### SOURCE TEXT
RFM Analysis

9 min readMar 5, 2023

|Step by Step Customer Segmentation Project on FLO Dataset|

This is an article where I share the details of Customer Segmentation Project with RFM Analysis. To better understand, you can first view my Customer Segmentation with RFM article where I discussed basics of RFM and explained another project.

Now that we know what RFM is, how to perform it on datasets, and how to make conclusions; let’s use it on a different real-world dataset. As always, you can check the code on my GitHub Profile.

1.Business Problem:

An online shoe store (FLO) wants to segment their customers and define marketing strategies according to these segments. For this purpose, behaviors of customers will be defined and groups will be formed according to clusters in behaviors.

2.Understanding and Preparing the Data

Dataset includes information obtained from the past shopping behavior of OmniChannel (both online and offline shoppers) customers whose last purchases was in 2020–2021.

Primary adjustments (importing the libraries, setting data display preferences, and reading the dataset):

import pandas as pd
import datetime as dt

pd.set_option('display.max_columns', None) # to see all the columns

df_ = pd.read_csv("csv file location")
df = df_.copy() # for better performance

Getting to know the data, what do we have to analyze?

    df.head() # First 5 rows:
    df.columns # Column names:
    df.describe().T # Descriptive statistics
    df.shape
    df.isnull().sum() # Empty values
    df.dtypes # Type of the variables
    df["master_id"].nunique() # To check if the customer ids repeat themselves or not

Well, column names are self-explanatory but still let’s be clear:

master_id: Unique customer ID
order_channel : The platform that is used for the purchase (Android, ios, Desktop, Mobile, Offline)
######
### GIVEN DATA
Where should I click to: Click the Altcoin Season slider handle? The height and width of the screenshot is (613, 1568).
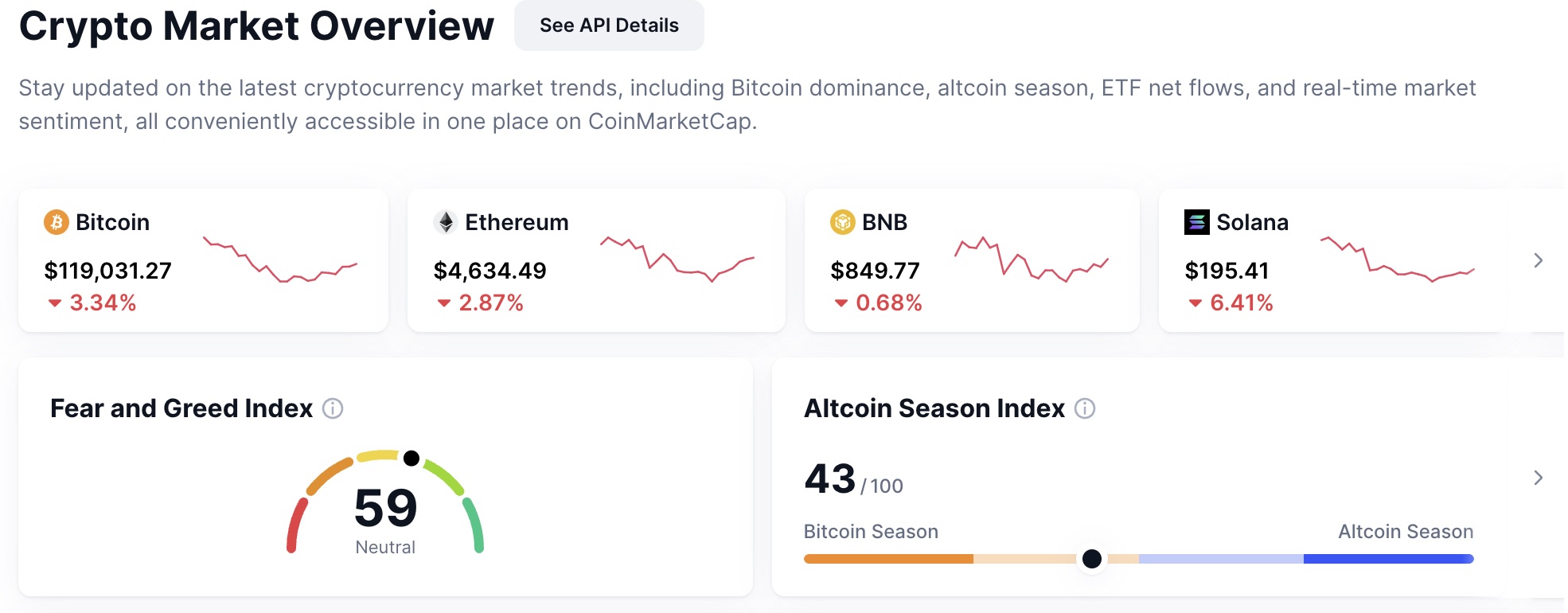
######
**TASKS FOR THIS EXERCISE:**
1. Shorten the paragraph in the RFM article that begins "An online shoe store (FLO)" while keeping its main facts.
2. Copy the RFM article word for word, starting at "This is an article" and ending at "clusters in behaviors.".
Work only from the RFM article.

**SOLUTIONS TO THE EXERCISE:**
1. FLO, an online shoe store, wants to segment its customers and set marketing strategies for each segment. To do this, customer behaviors will be defined and grouped by the clusters they form.

2.
This is an article where I share the details of Customer Segmentation Project with RFM Analysis. To better understand, you can first view my Customer Segmentation with RFM article where I discussed basics of RFM and explained another project.

Now that we know what RFM is, how to perform it on datasets, and how to make conclusions; let’s use it on a different real-world dataset. As always, you can check the code on my GitHub Profile.

1.Business Problem:

An online shoe store (FLO) wants to segment their customers and define marketing strategies according to these segments. For this purpose, behaviors of customers will be defined and groups will be formed according to clusters in behaviors.